Imtesty,

Thanks for posting that article. It provides a great example of two different types of BET inhibitor selectivity: Bromodomain (BD)-selectivity and BET protein selectivity. BET proteins (i.e. BRD2, BRD3, BRD4 and BRDT) each contain two BDs (BD1 and BD2). Figure 6A of the Cell paper shows the binding affinities of different BET inhibitors for BD1 and BD2 of two different BET proteins: BRD2 and BRD4. They compare two novel BRD4-selective BET inhibitors, ZL420 and ZL454, against the pan-BET inhibitor JQ1 and the BD2-selective BET inhibitor apabetalone (aka RVX-208). 

One type of selectivity is BD-selectivity. Apabetalone is a BD-2 selective BET inhibitor that binds BD2 with greater affinity than BD1. Within the same BET protein molecule, apabetalone will bind BD2 more strongly than BD1. However, apabetalone does not seem to discriminate amongsts BRD2-BD2, BRD3-BD2, BRD4-BD2 or BRDT-BD2. The Picaud et al 2003 PNAS paper details this lack of BET protein selectivity. Resverlogix and/or Zenith have also mentioned in previous presentations that they have BD1-selective inhibitors in their library too. Also recall that Resverlogix/Zenith have another published BD2-selective compound (RVX-297) that is effective for acute inflammation and auto-immune disorders. To my knowledge, only one other company has a BD-selective BET inhibitor in clinical trials. Abbvie has ABBV-744, a VERY BD-2 selective BET inhibitor, in clinical trials for onocology. However, not all BD2-selective BET inhibitors are created equal. Different inhibitors can have different structures, bind to different regions of the BD acetyl-lysine binding pocket, elicit different conformational shifts in the BET protein upon binding, have different affinities for BD2 vs. BD1 and have different pharmacokinetic/tissue distribution properties. In other words, different BD2-selective inhibitors may have significant or very little overlap in the tissues exposed, genes/proteins modulated, and diseases affected. 

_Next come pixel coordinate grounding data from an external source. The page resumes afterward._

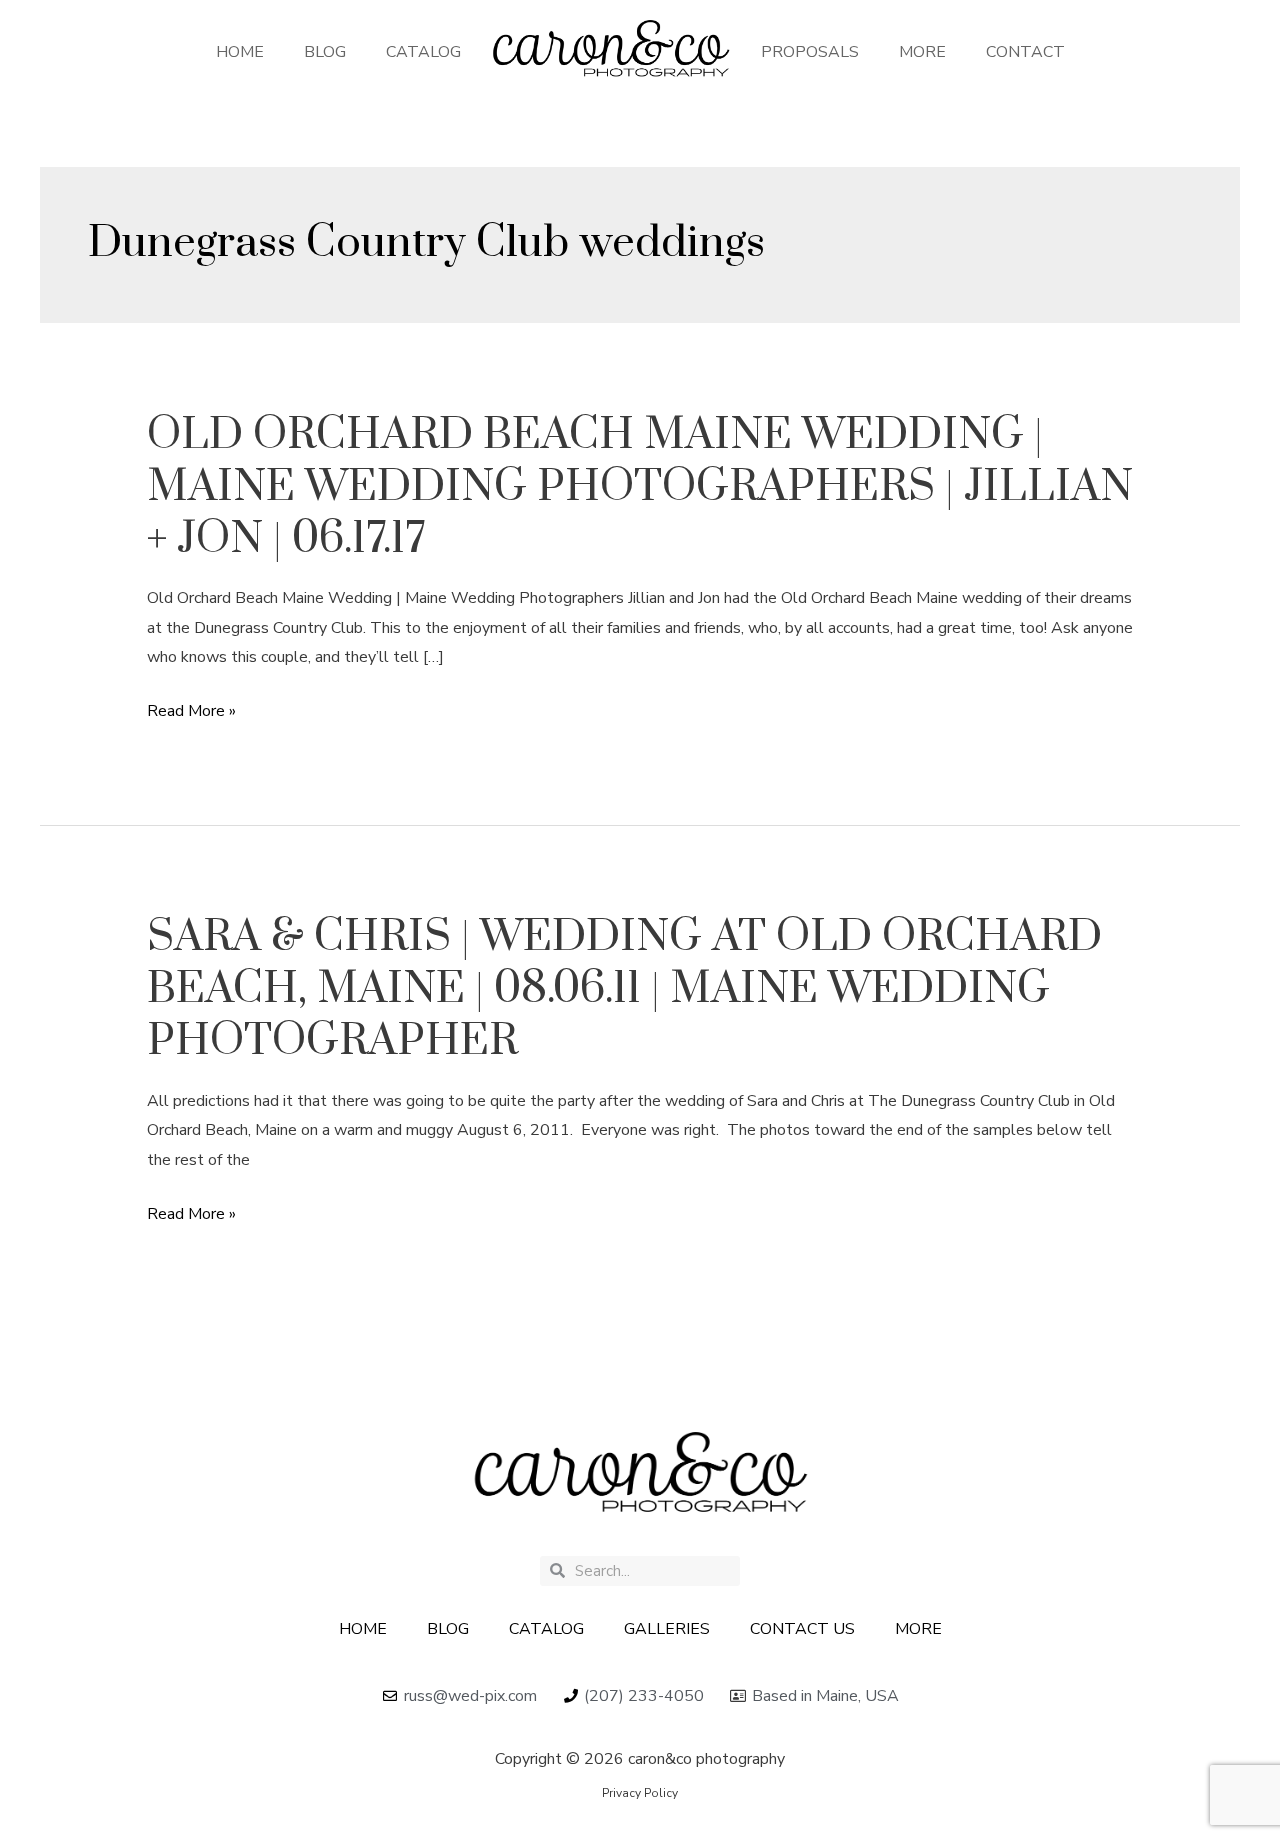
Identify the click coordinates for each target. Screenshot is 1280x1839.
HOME (240, 52)
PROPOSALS (810, 52)
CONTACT (1025, 52)
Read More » (191, 712)
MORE (922, 52)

The other type of selectivity is BET protein selectivity. BRD2, BRD3, BRD4 and BRDT are all BET proteins that each contain a BD1 and a BD2. ZL420 and ZL454 are novel BRD4-selective inhibitors that bind BRD4 with much greater affinity than BRD2. I'm not sure if they tested for BRD3 or BRDT. However, ZL420 and ZL454 bind both BD1 and BD2 of BRD4 with high affinity; they do not seem to have BD-selectivity. As mentioned above, apabetalone does not seem to have BET protein selectivity, but it does have BD-2 selectivity.

Pan-BET inhibitors are not selective. A pan-BET inhibitor like JQ1 binds with equal affinity for either BD1 or BD2, and bind equally well to different BET proteins. In other words, pan-BET inhibitors like JQ1 as well as Zenith's ZEN-3694 and pretty much every other BET inhibitor in oncology with the exception of ABBV-744 bind and inhibit without selectivity to either BD1 or BD2, and without selectivity for a specific BET protein.